Возрадовалось местное духовенство, возликовал Альтаметов, прослуживший в Цареве до самой смерти. Однако к концу века старообрядчество почти полностью поглотило сей благословенный уезд.

   Канишев скучал по родным местам, выезжал в Камышин с Альтаметовым, куда тот отвозил связки метрических и исповедальных книг, отчетность по церкви. Потому что духовенство уезда состояло тогда в ведении духовного правления в Камышине.

   Он с интересом навещал коллег в Камышинско-Царицынском окружном суде. Тот образовался здесь после создания в Цареве уездного суда.

Тогда в Царицыне уездный суд упразднили, а дела его для рассмотрения поручили суду в Камышине, преобразовав его в Камышинско-Царицынский окружной суд.

   В обшарпанных коридорах томились грязные, заросшие бородищами царицынцы, которые за 200 верст тащились сюда по дорогам и рекой в поисках правды, ежели ее сыскивали.

   Горько жаловались просители: «Неправый суд властвует везде повсеместно».
 
  Канишев не мог пожаловаться, что обижен вниманием алчных торговцев и откупщиков, заевшихся чинов в шитых золотом мундирах.

Ему приходилось воочию испытывать их враждебное отношение к закону и лично к себе.
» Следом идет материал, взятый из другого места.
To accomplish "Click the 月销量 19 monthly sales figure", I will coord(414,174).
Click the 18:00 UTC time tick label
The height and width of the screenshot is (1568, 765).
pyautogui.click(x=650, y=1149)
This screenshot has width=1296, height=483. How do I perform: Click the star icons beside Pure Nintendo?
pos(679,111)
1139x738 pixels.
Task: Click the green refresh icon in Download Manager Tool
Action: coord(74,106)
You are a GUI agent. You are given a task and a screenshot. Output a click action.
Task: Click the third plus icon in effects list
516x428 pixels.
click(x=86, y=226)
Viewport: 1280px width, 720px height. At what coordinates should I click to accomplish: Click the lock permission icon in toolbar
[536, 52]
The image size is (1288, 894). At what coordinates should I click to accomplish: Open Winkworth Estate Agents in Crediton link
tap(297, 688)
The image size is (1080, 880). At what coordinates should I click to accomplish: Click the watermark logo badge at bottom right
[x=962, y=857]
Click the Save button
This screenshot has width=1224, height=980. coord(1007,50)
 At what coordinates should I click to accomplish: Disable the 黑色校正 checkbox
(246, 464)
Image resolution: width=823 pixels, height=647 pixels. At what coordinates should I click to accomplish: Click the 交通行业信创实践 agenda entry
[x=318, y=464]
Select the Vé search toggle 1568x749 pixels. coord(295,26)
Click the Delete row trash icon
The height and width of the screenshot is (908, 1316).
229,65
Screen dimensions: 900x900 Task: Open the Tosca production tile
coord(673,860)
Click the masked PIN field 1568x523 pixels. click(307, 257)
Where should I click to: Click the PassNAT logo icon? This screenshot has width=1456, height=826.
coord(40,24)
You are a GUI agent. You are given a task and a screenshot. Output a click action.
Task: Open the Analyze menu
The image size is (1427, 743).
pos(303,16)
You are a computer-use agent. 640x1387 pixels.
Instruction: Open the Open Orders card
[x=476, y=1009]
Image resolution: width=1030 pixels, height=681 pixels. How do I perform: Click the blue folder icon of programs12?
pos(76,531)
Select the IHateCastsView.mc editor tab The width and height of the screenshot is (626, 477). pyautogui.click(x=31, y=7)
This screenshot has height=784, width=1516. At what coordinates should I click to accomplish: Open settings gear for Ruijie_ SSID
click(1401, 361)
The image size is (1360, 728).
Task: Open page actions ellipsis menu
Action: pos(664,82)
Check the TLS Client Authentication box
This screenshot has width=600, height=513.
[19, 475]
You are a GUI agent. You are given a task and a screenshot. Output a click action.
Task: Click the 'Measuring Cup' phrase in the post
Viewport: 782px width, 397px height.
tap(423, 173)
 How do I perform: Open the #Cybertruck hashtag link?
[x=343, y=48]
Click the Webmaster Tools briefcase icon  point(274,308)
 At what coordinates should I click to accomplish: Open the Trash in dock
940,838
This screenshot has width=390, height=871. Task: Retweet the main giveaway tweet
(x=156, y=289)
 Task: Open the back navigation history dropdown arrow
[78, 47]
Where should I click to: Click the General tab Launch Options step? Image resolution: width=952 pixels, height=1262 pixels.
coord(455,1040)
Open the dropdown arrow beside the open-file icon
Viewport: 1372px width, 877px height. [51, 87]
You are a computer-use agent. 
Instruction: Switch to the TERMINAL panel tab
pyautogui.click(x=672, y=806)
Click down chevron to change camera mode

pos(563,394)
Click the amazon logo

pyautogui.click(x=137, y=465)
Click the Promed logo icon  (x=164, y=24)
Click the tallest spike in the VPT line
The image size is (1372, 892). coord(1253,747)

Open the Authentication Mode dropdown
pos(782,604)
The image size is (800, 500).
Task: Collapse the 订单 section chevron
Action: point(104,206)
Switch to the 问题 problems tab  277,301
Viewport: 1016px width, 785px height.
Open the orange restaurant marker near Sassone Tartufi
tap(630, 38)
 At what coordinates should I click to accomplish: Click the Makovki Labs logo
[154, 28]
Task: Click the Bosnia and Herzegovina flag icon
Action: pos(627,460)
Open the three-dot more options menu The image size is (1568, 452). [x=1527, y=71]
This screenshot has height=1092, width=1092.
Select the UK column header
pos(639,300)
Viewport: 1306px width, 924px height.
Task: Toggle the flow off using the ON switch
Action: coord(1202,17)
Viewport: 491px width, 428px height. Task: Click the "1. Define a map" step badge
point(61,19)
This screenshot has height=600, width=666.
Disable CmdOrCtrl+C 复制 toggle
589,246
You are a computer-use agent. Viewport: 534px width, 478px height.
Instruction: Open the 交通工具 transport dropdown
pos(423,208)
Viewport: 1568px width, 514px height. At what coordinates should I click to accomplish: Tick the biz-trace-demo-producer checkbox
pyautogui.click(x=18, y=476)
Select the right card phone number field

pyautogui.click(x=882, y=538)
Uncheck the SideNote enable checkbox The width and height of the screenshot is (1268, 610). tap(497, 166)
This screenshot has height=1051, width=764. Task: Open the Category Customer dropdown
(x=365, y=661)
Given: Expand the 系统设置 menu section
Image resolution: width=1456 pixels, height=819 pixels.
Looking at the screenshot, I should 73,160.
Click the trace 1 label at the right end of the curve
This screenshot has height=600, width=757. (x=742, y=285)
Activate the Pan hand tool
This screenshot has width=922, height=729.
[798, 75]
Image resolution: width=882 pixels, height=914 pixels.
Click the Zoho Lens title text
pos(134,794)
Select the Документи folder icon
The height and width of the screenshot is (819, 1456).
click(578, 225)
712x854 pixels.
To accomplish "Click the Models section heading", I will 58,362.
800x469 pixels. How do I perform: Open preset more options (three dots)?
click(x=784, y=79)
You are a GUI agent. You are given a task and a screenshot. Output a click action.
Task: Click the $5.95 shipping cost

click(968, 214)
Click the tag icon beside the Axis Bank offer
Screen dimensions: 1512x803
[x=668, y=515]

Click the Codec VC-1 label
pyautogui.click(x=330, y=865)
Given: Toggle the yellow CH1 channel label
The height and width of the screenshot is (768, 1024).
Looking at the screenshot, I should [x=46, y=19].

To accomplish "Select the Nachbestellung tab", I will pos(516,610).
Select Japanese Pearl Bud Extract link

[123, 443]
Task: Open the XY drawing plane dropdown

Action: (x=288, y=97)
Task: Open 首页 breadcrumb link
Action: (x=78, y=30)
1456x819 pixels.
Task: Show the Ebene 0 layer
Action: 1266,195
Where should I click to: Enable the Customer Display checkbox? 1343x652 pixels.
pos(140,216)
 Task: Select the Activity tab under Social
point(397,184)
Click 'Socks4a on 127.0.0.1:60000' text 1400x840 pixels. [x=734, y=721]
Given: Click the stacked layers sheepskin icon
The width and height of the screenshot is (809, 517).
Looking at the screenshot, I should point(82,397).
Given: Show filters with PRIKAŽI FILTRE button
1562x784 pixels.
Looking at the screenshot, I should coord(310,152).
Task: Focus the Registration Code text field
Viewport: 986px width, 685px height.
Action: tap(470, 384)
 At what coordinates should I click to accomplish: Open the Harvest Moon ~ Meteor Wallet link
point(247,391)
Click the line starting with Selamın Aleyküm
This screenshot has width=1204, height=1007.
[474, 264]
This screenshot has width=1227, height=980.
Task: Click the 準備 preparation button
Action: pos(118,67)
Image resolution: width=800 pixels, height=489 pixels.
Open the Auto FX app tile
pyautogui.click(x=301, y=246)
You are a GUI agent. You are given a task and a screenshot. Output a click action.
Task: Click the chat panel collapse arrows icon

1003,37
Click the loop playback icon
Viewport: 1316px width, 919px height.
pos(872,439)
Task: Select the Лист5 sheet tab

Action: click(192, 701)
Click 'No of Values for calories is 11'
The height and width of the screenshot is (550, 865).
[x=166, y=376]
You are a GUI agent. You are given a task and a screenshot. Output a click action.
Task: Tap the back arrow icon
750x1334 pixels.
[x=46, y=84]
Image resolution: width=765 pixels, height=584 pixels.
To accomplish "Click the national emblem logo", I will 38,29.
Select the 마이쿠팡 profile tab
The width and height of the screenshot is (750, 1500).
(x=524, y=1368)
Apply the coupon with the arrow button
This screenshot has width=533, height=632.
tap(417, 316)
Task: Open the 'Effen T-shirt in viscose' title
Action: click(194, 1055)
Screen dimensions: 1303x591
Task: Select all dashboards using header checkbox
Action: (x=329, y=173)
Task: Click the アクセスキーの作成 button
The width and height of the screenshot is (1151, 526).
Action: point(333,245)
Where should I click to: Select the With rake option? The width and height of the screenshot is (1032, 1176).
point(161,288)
Не миновали его злословные кляузы и доносы.

   Министр юстиции Блудов, он же генерал-прокурор российский, стремился навести порядок в своей системе. Это по его требованию впервые уездные и губернские прокуроры, наш Канишев, стали направлять высшему начальству ежемесячные отчеты об арестантах, содержащихся более года, исполнять циркуляр по тюрьмам о раздельном содержании арестантов в зависимости от тяжести преступлений, возраста.

 «Представьте,   пагубное положение людей, где при судебных органах, в уездах и губерниях не имеется толковых стряпчих», — обсуждали здравомыслящие правоведы, задумываясь над судебной реформой.

   Таковы отдельные штрихи, раздобытыемною  о малоизвестной деятельности наших прокурорских предшественников — уездных стряпчих.

   Я раскрываю мемуары замечательного русского юриста А. Ф. Кони:
  «Губернский прокурор и стряпчие в уезде были живым напоминанием закона и во многих его случаях его обязательными истолкователями... История министерства юстиции с тридцатых до шестидесятых годов представляет немало примеров энергичной борьбы губернских прокуроров с местными злоупотреблениями».

    Пожалуй, точнее характеристики для прокуратуры того времени нам не найти.

  Уездный стряпчий Павел Николаевич Канишев не был баловнем судьбы. Он и в битвах за Отечество себя не щадил, и на гражданской службе не знал покоя, что и нам завещал.

  Имя его достойно нашей памяти, дабы следы юристов былого времени не затерялись совсем в таинственных сумерках истории.